THE PROBLEM ▸
Reproduce the records below exactly as given.

[Stored records]
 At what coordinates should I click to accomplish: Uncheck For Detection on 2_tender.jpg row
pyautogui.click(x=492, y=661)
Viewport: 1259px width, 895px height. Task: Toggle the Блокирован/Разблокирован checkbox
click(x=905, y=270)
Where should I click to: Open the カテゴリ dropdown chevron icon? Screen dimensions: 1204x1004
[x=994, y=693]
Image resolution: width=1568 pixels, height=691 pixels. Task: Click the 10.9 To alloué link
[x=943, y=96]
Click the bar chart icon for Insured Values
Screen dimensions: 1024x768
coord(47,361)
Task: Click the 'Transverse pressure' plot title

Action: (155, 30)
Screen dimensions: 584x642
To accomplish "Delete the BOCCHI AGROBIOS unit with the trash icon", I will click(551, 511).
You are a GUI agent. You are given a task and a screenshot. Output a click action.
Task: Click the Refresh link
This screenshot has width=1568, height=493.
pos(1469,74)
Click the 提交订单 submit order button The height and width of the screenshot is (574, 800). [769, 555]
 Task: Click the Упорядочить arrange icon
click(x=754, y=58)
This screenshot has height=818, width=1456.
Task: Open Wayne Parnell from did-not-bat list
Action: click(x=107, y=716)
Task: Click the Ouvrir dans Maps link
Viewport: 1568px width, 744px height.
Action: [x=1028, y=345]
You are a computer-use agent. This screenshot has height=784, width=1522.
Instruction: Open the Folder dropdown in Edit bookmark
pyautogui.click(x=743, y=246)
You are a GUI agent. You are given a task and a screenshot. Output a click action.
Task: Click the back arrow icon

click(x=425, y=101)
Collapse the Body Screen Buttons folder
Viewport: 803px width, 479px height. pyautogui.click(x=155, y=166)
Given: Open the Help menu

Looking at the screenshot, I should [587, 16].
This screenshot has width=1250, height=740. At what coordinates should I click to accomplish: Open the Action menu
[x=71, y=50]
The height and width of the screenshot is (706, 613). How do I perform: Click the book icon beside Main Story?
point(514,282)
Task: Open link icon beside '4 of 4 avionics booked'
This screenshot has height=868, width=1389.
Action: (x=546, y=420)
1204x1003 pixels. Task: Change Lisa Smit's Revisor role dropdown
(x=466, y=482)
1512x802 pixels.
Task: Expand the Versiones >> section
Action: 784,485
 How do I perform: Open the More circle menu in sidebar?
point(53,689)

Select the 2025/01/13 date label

EXERCISE OUTPUT ▸
 At what coordinates should I click to accomplish: Uncheck For Detection on 2_tender.jpg row
pyautogui.click(x=492, y=661)
Viewport: 1259px width, 895px height. Task: Toggle the Блокирован/Разблокирован checkbox
click(x=905, y=270)
Where should I click to: Open the カテゴリ dropdown chevron icon? Screen dimensions: 1204x1004
[x=994, y=693]
Image resolution: width=1568 pixels, height=691 pixels. Task: Click the 10.9 To alloué link
[x=943, y=96]
Click the bar chart icon for Insured Values
Screen dimensions: 1024x768
coord(47,361)
Task: Click the 'Transverse pressure' plot title

Action: (155, 30)
Screen dimensions: 584x642
To accomplish "Delete the BOCCHI AGROBIOS unit with the trash icon", I will click(551, 511).
You are a GUI agent. You are given a task and a screenshot. Output a click action.
Task: Click the Refresh link
This screenshot has width=1568, height=493.
pos(1469,74)
Click the 提交订单 submit order button The height and width of the screenshot is (574, 800). [769, 555]
 Task: Click the Упорядочить arrange icon
click(x=754, y=58)
This screenshot has height=818, width=1456.
Task: Open Wayne Parnell from did-not-bat list
Action: click(x=107, y=716)
Task: Click the Ouvrir dans Maps link
Viewport: 1568px width, 744px height.
Action: [x=1028, y=345]
You are a computer-use agent. This screenshot has height=784, width=1522.
Instruction: Open the Folder dropdown in Edit bookmark
pyautogui.click(x=743, y=246)
You are a GUI agent. You are given a task and a screenshot. Output a click action.
Task: Click the back arrow icon

click(x=425, y=101)
Collapse the Body Screen Buttons folder
Viewport: 803px width, 479px height. pyautogui.click(x=155, y=166)
Given: Open the Help menu

Looking at the screenshot, I should [587, 16].
This screenshot has width=1250, height=740. At what coordinates should I click to accomplish: Open the Action menu
[x=71, y=50]
The height and width of the screenshot is (706, 613). How do I perform: Click the book icon beside Main Story?
point(514,282)
Task: Open link icon beside '4 of 4 avionics booked'
This screenshot has height=868, width=1389.
Action: (x=546, y=420)
1204x1003 pixels. Task: Change Lisa Smit's Revisor role dropdown
(x=466, y=482)
1512x802 pixels.
Task: Expand the Versiones >> section
Action: 784,485
 How do I perform: Open the More circle menu in sidebar?
point(53,689)

Select the 2025/01/13 date label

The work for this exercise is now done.